Atlanta coffee company Thrive brewed up strong results in 2015. Demand from corporate customers, including Chick-fil-A, percolated, putting Thrive on pace to generate $20 million in revenue for the year. But the four-year-old roaster doesn’t reap all the rewards. It shares half its sales with the guys at the bottom of the supply chain: the farmers who raise and harvest its beans.
When Michael Jones and Kenneth Lander started Thrive in 2011, they couldn’t understand why often-impoverished coffee farmers had to assume all the risks of planting and raising beans.
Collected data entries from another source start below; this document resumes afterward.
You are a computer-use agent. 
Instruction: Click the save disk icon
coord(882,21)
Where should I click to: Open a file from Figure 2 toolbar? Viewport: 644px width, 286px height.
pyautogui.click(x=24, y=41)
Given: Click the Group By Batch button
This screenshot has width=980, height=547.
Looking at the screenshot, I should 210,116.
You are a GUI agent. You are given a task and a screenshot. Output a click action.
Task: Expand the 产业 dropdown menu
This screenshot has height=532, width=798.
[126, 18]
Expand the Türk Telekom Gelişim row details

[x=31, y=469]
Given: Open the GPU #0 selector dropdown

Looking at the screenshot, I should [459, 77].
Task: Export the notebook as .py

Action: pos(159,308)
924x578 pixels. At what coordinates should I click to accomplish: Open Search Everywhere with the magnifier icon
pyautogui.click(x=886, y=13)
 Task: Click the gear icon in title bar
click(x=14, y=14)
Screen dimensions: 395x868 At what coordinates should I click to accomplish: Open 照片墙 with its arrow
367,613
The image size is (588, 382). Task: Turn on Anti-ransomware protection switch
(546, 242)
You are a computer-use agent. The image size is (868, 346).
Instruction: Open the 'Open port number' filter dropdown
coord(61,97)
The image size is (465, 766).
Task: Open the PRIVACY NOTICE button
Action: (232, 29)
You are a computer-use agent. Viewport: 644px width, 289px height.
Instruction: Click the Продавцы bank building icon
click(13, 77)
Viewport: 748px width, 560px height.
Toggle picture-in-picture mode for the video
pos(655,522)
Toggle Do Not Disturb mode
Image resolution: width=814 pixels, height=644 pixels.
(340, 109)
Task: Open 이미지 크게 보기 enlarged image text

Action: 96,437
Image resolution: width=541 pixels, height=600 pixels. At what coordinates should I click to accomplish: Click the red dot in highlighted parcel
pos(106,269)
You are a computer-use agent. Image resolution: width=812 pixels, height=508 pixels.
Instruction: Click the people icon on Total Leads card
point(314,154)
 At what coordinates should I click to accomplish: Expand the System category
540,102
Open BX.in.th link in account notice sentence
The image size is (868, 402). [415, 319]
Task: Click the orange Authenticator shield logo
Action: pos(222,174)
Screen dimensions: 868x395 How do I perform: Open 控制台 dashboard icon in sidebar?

Volatile commodity prices made their revenues uncertain; weather disasters routinely decimated their crops. (One reason the two were extra sympathetic: Jones’s father-in-law is a Jamaican coffee farmer, and Lander, a retired attorney, had purchased his own coffee farm in Costa Rica.) Says Lander of the traditional arrangement: “It was an injustice.”
Thrive is the latest roaster in the $26 billion specialty coffee market, the realm of higher-quality beans identified by where they were grown, to participate in what could be called fair trade 2.0. The initial version, which continues to grow as a percentage of bean sales—from 1.5% a decade ago to 6.0% last year—established minimum prices, about 15¢ a pound more than the commodity rate. Growers who meet certain labor and environmental standards are certified as fair trade. Buyers also pay an additional 20¢ a pound for community development—schools or roads—along with 30¢ per pound more if the coffee is organic.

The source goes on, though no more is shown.